In two visits to Wimbledon, Del Potro has hardly set the turf alight. On his debut at SW19 in 2007, he beat a clay-courter in the first round and ran into Federer in the second, losing weakly. Last year, another Swiss, Stanislas Wawrinka, beat him in straight sets at the same stage. But his Wimbledon seeding of No 5 underlines that it would surely be a mistake to dismiss Del Potro as one of the legion who regard the small window of the grass-court season as an unwelcome interlude.
With a mighty and varied service and tremendous athleticism, Del Potro has the raw material to blast his way through to the business end of the championships. If he were to win, Del Potro, at 6ft 6in, would be the tallest Wimbledon champion of them all. And therein lies the conundrum.
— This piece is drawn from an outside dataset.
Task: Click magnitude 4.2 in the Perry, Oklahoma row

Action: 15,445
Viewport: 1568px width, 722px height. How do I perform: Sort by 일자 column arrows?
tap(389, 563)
Historically, the champions have grown taller as the decades have passed. But this is not basketball. There’s a limit, a point at which the obvious advantage of serving cannonballs from a great height is outweighed by limited flexibility and difficulty in bending to the low bounces encountered on grass.
The example most cited is that of Ivo Karlovic, at 6ft 10in the tallest man to play the Championships. He is a man-mountain with a serve to match but the rest of his game is limited and brittle. In 2005, he served 51 aces in his first-round match against Daniele Bracciali (5ft 11in), the Wimbledon record, and somehow managed to lose. When Karlovic goes on court with another big server, such as Andy Roddick, every set is decided by a tiebreak and you wonder why they bother with the games that precede them.
Karlovic is too big and these days just about everyone under 6ft is too small. It seems hardly conceivable that a man as short as Rod Laver (5ft 8in) could win the title today. The smallest man ever to compete at Wimbledon, incidentally, was Felicisimo Ampon of the Philippines, who was 4ft 11in. In 1952 he took Frank Sedgman, who won the championship that year, to five sets.
So is Del Potro too big? Or, to put it more precisely, is he too inflexible? Not in the view of Tony Pickard, who coached Stefan Edberg (6ft 2in), that incomparable exponent of serve and volley, to three Wimbledon finals, with two wins. “Del Potro looks to have the perfect frame, from top to bottom,” Pickard said. “He’s a very fine athlete, a thoroughbred. He moves really well, so his size doesn’t count against him. But to take full advantage of his height and power he needs to learn to move forwards as well as sideways.” In Pickard’s view, Del Potro must serve his grass court apprenticeship.
“These days, with the players staying mostly around the baseline, the movement is all lateral. The art of moving forward seems to have gone. When Wimbledon came round, I used to say to Stefan, ‘When I see you moving to the net, you’re not fast enough. When I see you floating there, you are quick enough’. To play serve and volley, it is essential to make your first volley from a metre or more inside the service box. It’s the difference between hitting your first volley from around your ankles and hitting between your knee and hip. When you have a higher volley, you can do what you want with it.
“I think it’s important for Del Potro to serve and volley at least some of the time. Otherwise, his opponents can knock the ball back without worrying about where he is. And he can volley, all right. He showed that in Paris. He has a super serve and he can move his opponent around with his second serve. That’s what Stefan did and it gave him that extra time to close in on the net.”
If Del Potro is to make a serious attempt at winning Wimbledon, he could do no better than watch video recordings of Edberg, a master at getting to the net, closing the angles and delivering the killing volley. Del Potro has the serve, the power and the athleticism.
What he needs is mental flexibility. He needs to learn to love grass and to adapt his game to its requirements. If he can manage that, he can take the next big step from being a danger to becoming a Wimbledon champion.